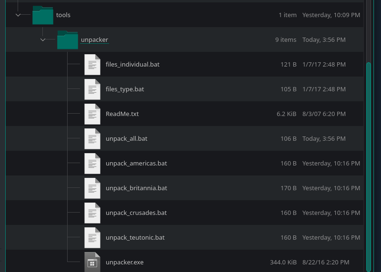Click the 1 item count for tools

[x=287, y=15]
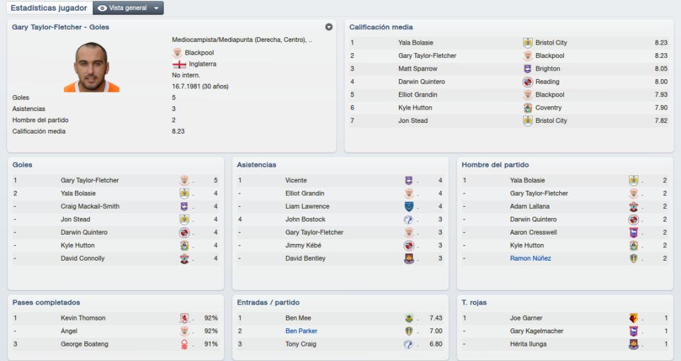Click England flag next to Inglaterra

click(x=179, y=64)
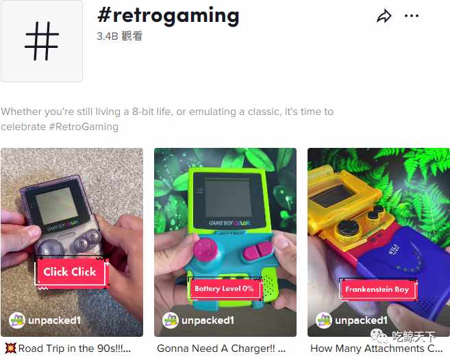Click the WeChat watermark logo
Image resolution: width=450 pixels, height=356 pixels.
pyautogui.click(x=379, y=336)
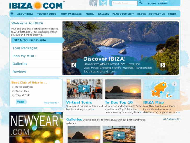The height and width of the screenshot is (143, 190).
Task: Click the magnifying glass search icon
Action: (140, 2)
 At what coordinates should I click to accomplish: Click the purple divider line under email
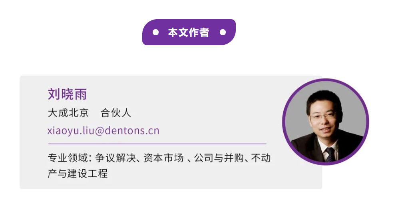157,144
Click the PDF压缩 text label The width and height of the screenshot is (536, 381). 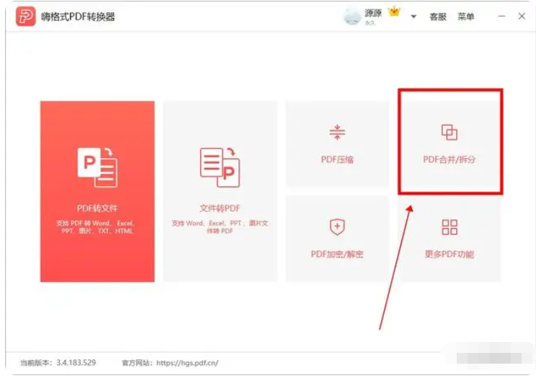click(x=337, y=159)
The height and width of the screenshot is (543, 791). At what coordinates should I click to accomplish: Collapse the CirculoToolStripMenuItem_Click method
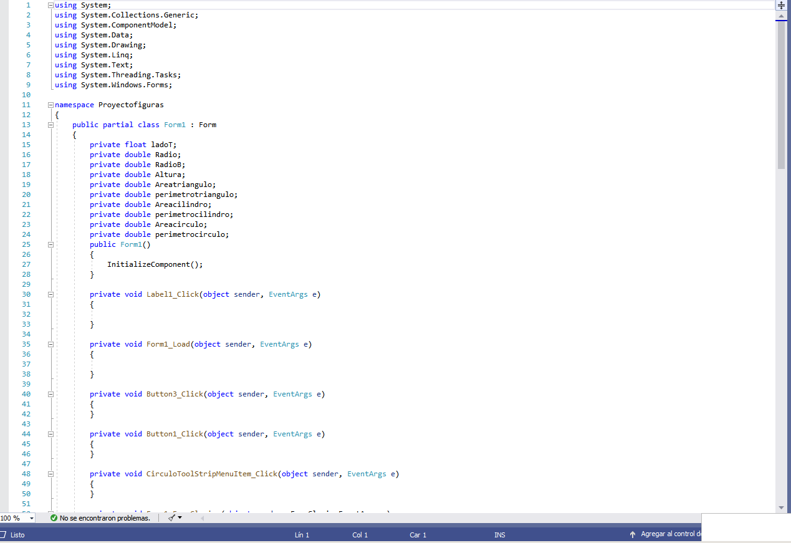[50, 474]
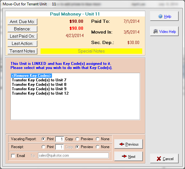Click the red left arrow on Previous
Image resolution: width=185 pixels, height=169 pixels.
coord(122,144)
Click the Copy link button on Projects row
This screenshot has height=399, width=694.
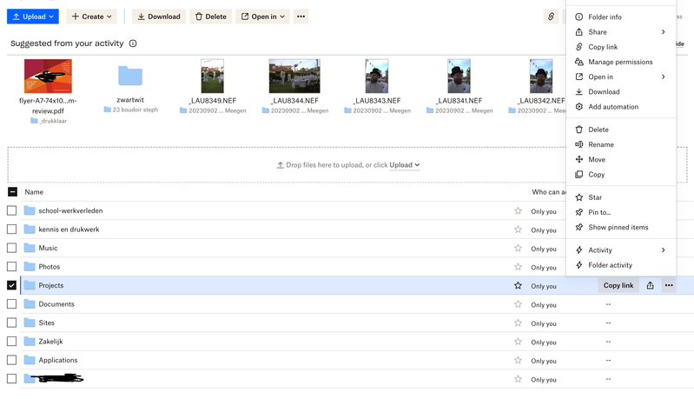click(618, 285)
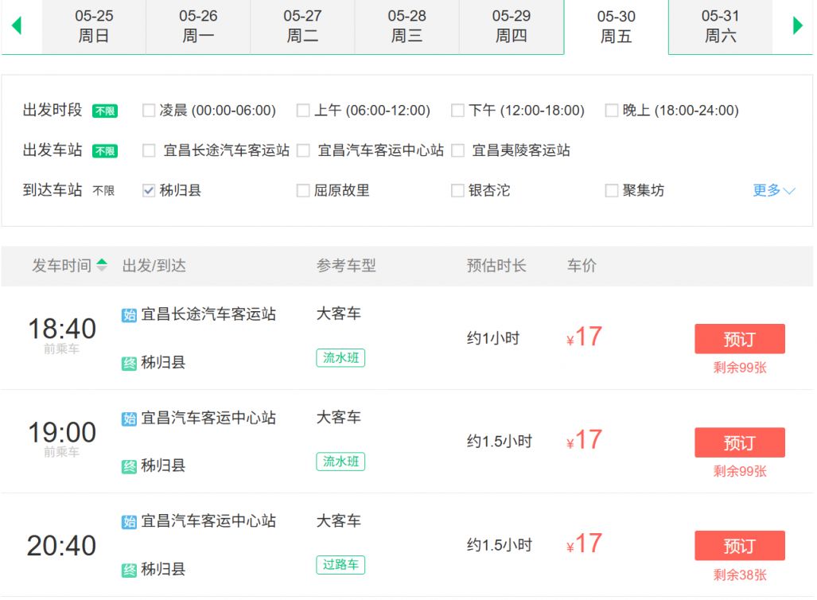
Task: Switch to the 05-27 周二 date tab
Action: coord(302,25)
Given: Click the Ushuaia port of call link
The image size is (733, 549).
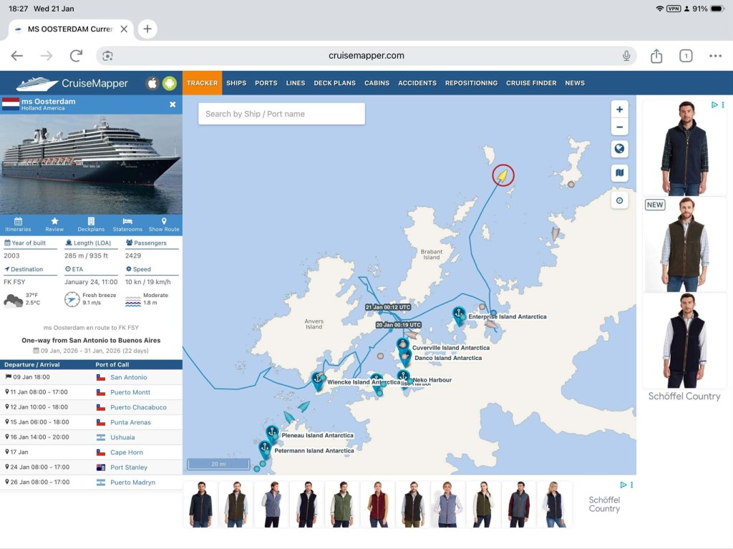Looking at the screenshot, I should pyautogui.click(x=122, y=437).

__Task directions__: Copy, without the pictures, exactly the lines from the line with "Click the Copy link button on Projects row" through the end of the material above, both ends included.

__Reply to the exercise__:
Click the Copy link button on Projects row
This screenshot has height=399, width=694.
click(618, 285)
Task: Switch to the 05-27 周二 date tab
Action: coord(302,25)
Given: Click the Ushuaia port of call link
The image size is (733, 549).
Looking at the screenshot, I should pyautogui.click(x=122, y=437).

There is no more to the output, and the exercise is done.